There have been times where I felt confident enough to rebuff a throwaway comment about mental illness with fact and logic. But there have been other times where I've kept my head down and my mouth shut. Or where my personal experience of mental illness has been dismissed with some pseudo-science someone has read online.
But now that I'm in a 9-5 full-time job? I've kept my mental health relatively under wraps.
As an online advocate and offline mental health ambassador, I know I'm being a hypocrite. I know that I should wear my badge with pride and start the conversations required to end stigma. But life's not that simple. And stigma is real, and sometimes fear of this barrier is too high for me to breakdown. Sometimes remembering what people I know have faced and been put through for revealing their mental health in work causes me to fear the same stigma that I may have to deal with.
Like when filling out forms on my medical history before I could start my job. I sat staring at that form for at least ten minutes trying to decide whether I would admit my own diagnoses or current medication.
Where would this files live? Would my colleagues have access to this data? Could someone in HR look up my medical history and discuss it over lunch with another colleague? Would it be passed on to my managers?
Or when faced with another form for declaring your disability. Was my illness currently debilitating enough to be classified as a disability? What if it's not today but is tomorrow?
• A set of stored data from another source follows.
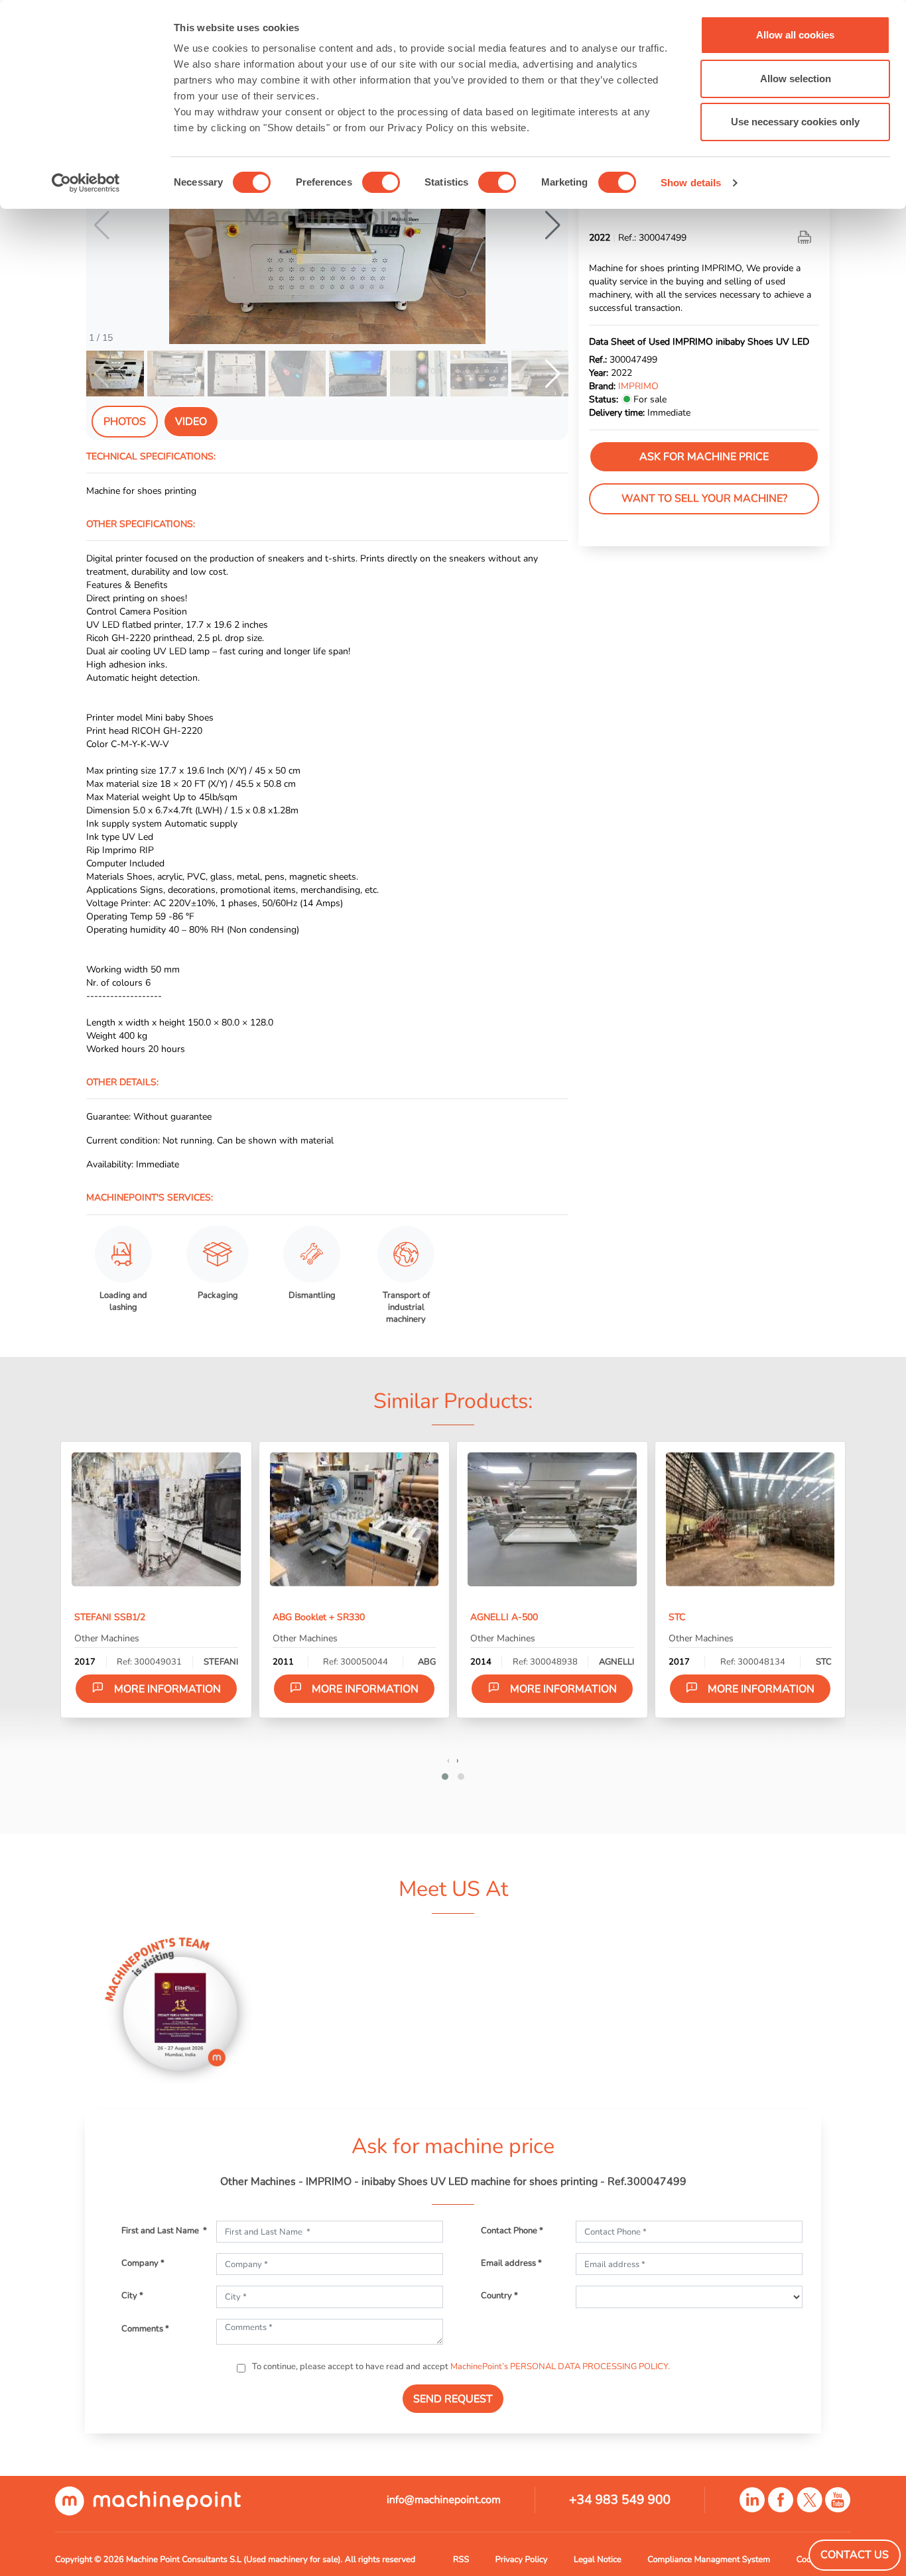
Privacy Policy (521, 2559)
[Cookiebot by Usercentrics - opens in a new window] (86, 183)
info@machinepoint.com (444, 2499)
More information (167, 1689)
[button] (553, 225)
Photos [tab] (124, 421)
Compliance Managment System (708, 2559)
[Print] (806, 237)
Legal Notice (597, 2559)
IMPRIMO (638, 385)
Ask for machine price (704, 456)
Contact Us (854, 2554)
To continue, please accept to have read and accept (460, 2366)
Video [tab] (191, 421)
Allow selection (795, 78)
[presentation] (448, 1760)
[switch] (381, 182)
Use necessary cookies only (795, 121)
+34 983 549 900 (620, 2499)
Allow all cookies (795, 34)
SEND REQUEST (453, 2399)
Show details (691, 182)
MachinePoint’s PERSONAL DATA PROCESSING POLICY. (560, 2366)
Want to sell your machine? (704, 498)
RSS (461, 2559)
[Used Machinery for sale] (148, 2500)
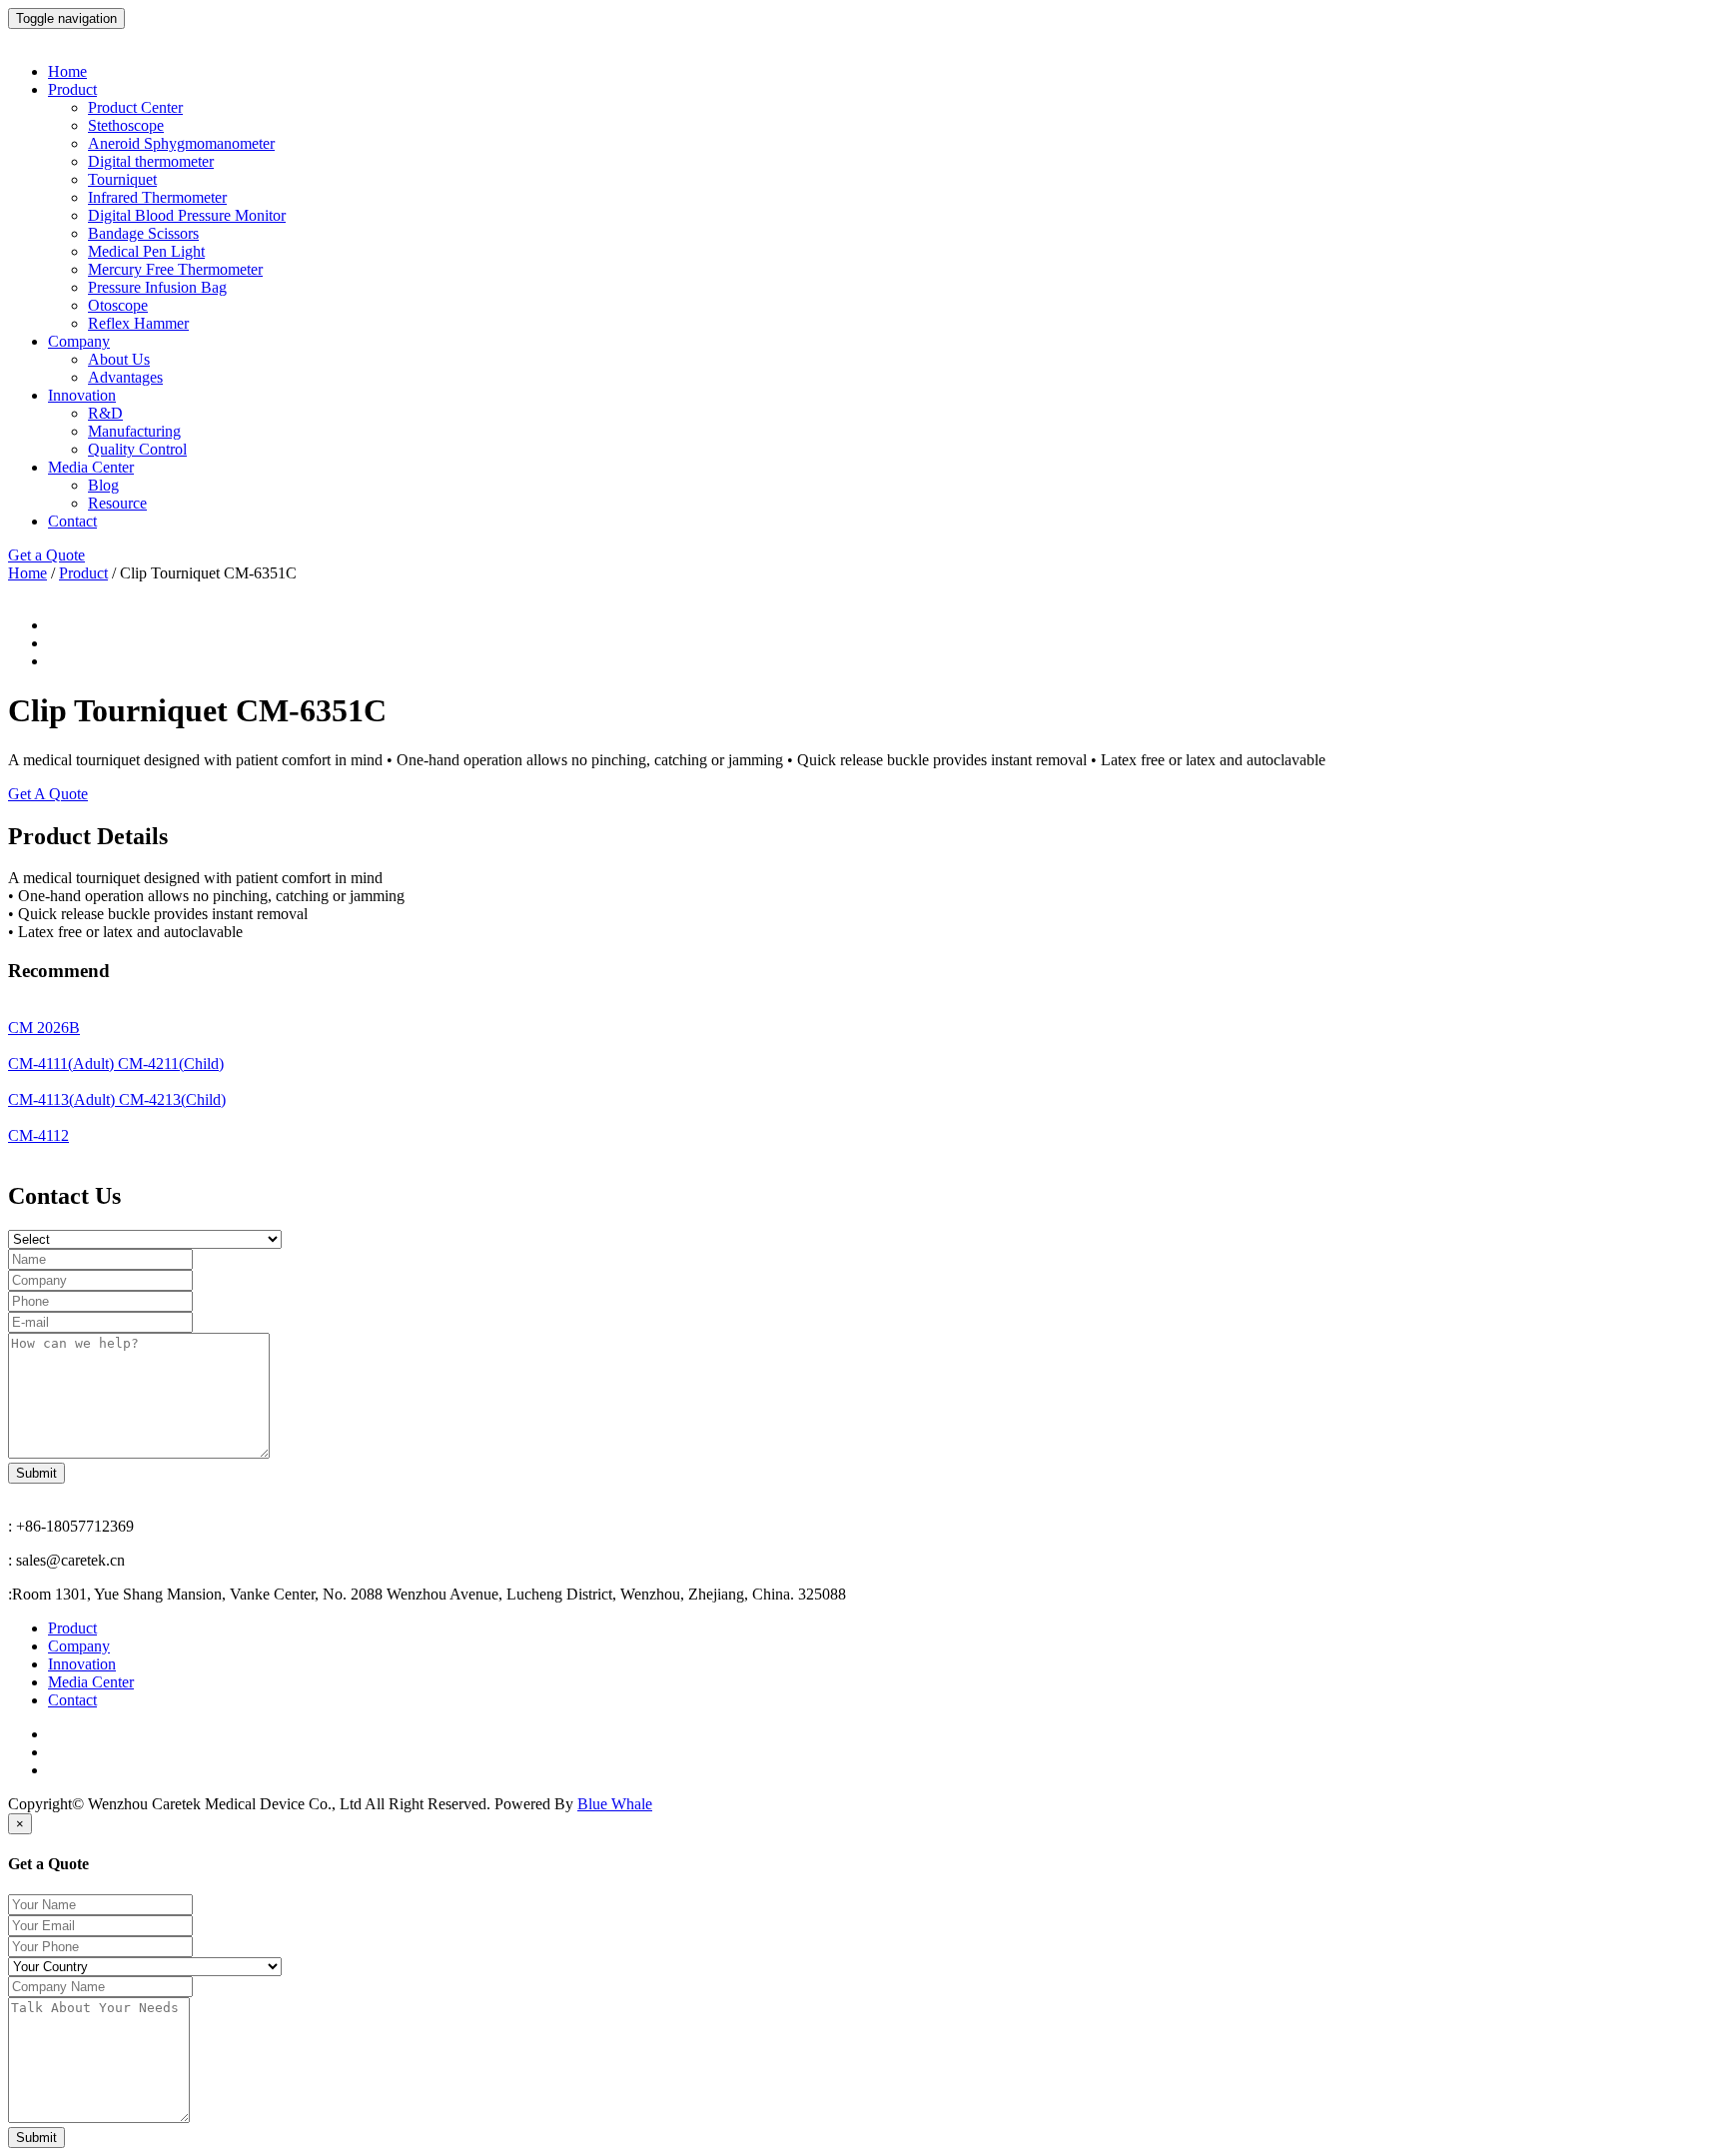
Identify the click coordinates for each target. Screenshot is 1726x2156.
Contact (72, 521)
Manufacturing (134, 431)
Here I am staring at paper and inflicting stigma on myself.
I have no reason to presume my workplace would be unsupportive. But I choose to hide. I feel safer this way. This is how I protect myself any possible future hurt.
This way, I don't have to have a comeback when someone makes a stupid, inaccurate comment about mental illness.
This way, I don't have to be the one explaining why not all terrorists are mentally ill.
This way, I don't have to defend my very diagnosis.
But here's what I will do. I will put some Green Ribbon posters up in my office and stick some green ribbons in the canteen. Because maybe someday I will feel ready to tell a co-worker why I got into this line of work. And I want them to be ready.
This May is Green Ribbon month. Wear a green ribbon and show that you are willing to talk about mental health and end the stigma.